What the exercise asks =
Rewrite the lines that begin at the one containing "You are a GUI" and stop after the one containing "[1192, 651]". Rename "Geometry panel" to "Geometry tab", leave everything else unchanged, and omit the pictures.

Input data =
===

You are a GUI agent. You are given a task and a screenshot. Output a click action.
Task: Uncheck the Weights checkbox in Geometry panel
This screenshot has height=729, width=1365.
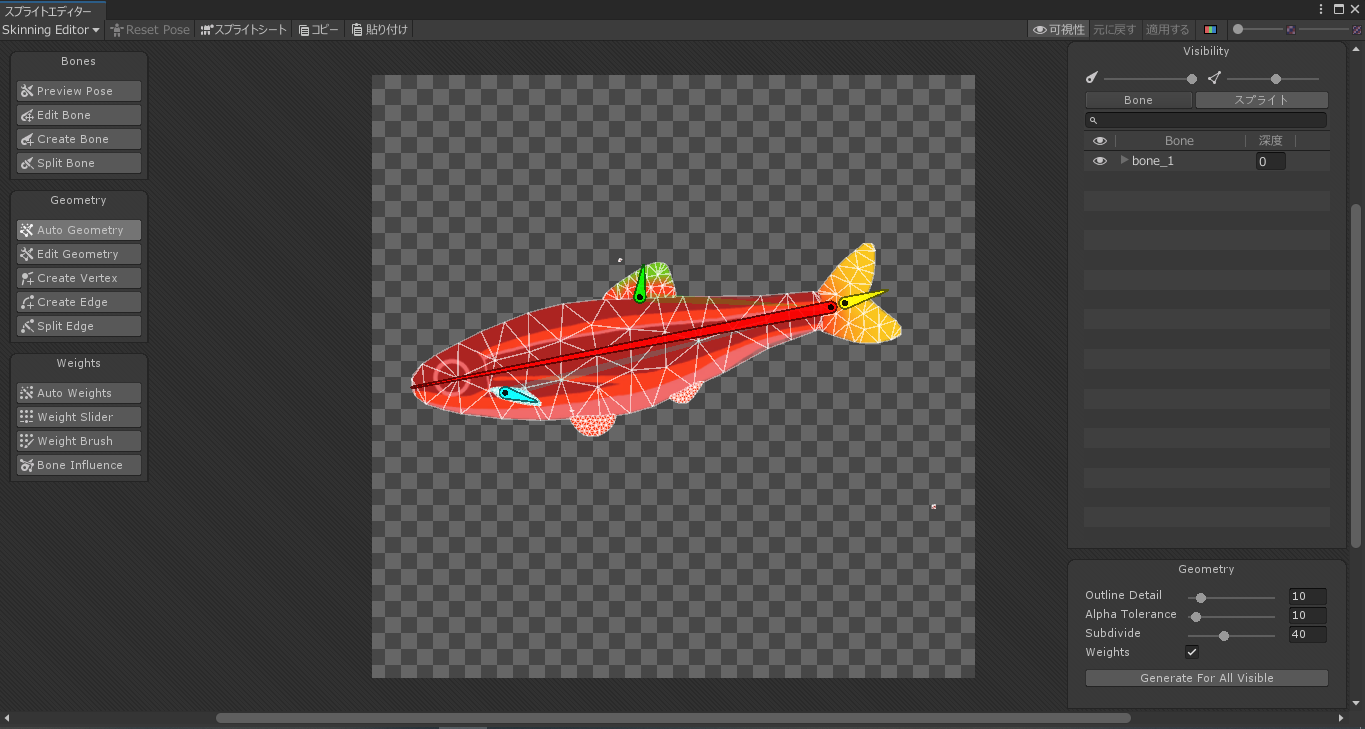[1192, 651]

===

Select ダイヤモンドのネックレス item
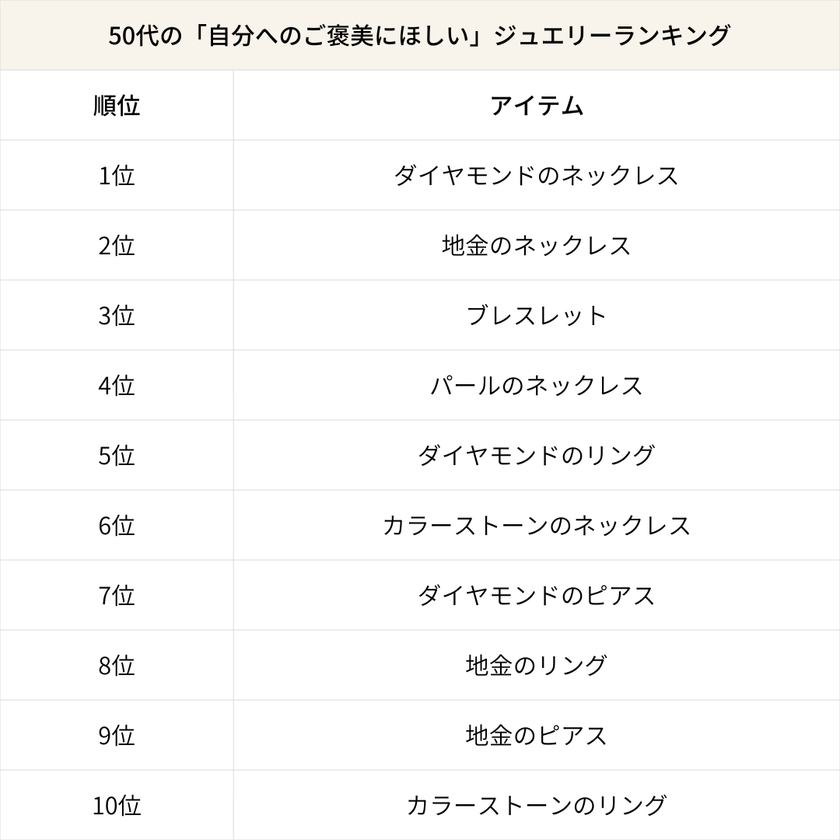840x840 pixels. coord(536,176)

===

Solved exercise =
You are a GUI agent. You are given a task and a screenshot. Output a click action.
Task: Uncheck the Weights checkbox in Geometry tab
This screenshot has height=729, width=1365.
[1192, 651]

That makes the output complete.